Copy out, word for word, the part of the items below that opens with the line containing "Switch to the Trading Data tab" and closes with the line containing "coord(62,32)", including both of those lines. Leave the pictures out of your answer.

> _Recorded information_
=-=-=-=-=
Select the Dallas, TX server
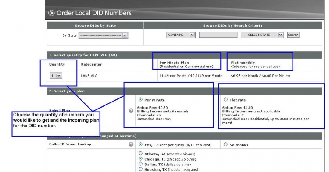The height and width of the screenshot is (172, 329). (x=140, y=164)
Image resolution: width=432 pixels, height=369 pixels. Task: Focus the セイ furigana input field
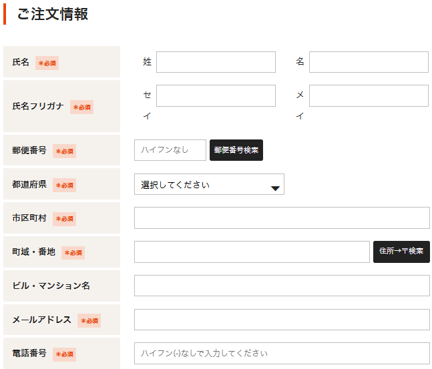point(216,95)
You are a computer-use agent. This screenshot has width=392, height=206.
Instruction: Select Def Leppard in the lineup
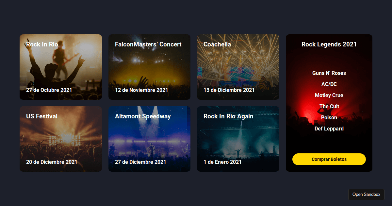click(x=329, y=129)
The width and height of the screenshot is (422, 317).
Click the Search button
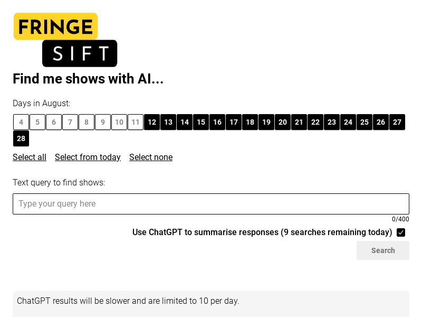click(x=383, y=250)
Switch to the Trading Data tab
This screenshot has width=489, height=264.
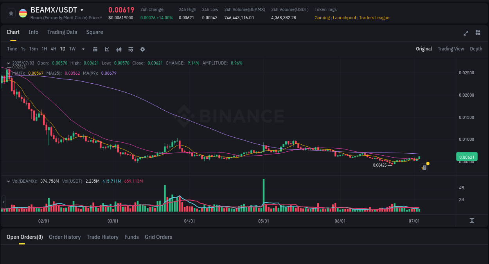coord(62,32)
=-=-=-=-=
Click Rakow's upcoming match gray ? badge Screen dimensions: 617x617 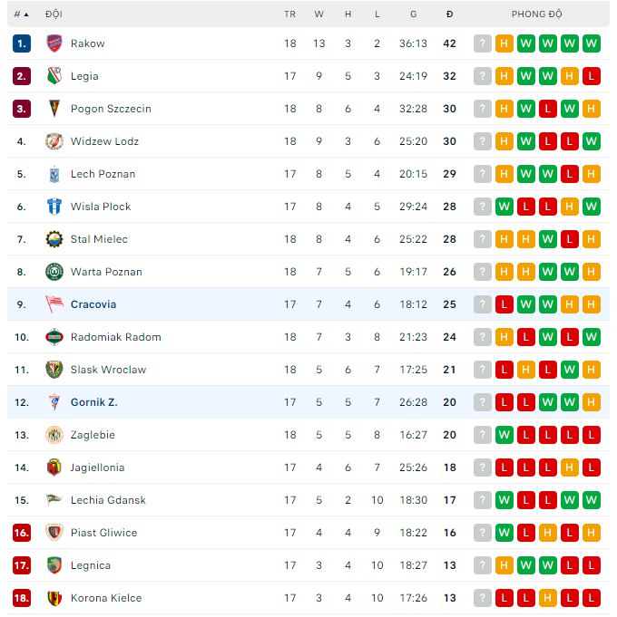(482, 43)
=-=-=-=-=
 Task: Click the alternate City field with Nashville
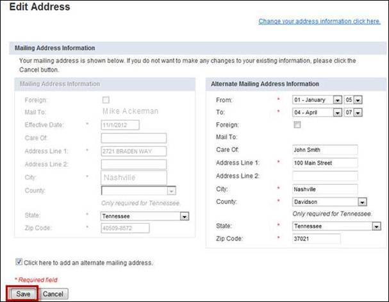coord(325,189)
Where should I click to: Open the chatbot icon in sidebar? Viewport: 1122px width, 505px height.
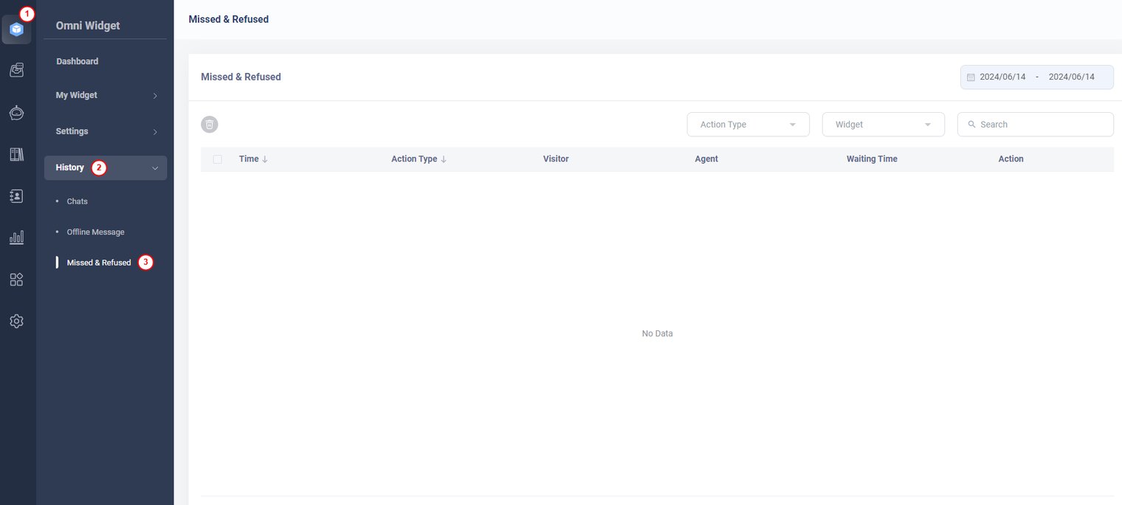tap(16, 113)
=-=-=-=-=
> _Answer to this problem_
Switch to the Trading Data tab
This screenshot has width=489, height=264.
coord(62,32)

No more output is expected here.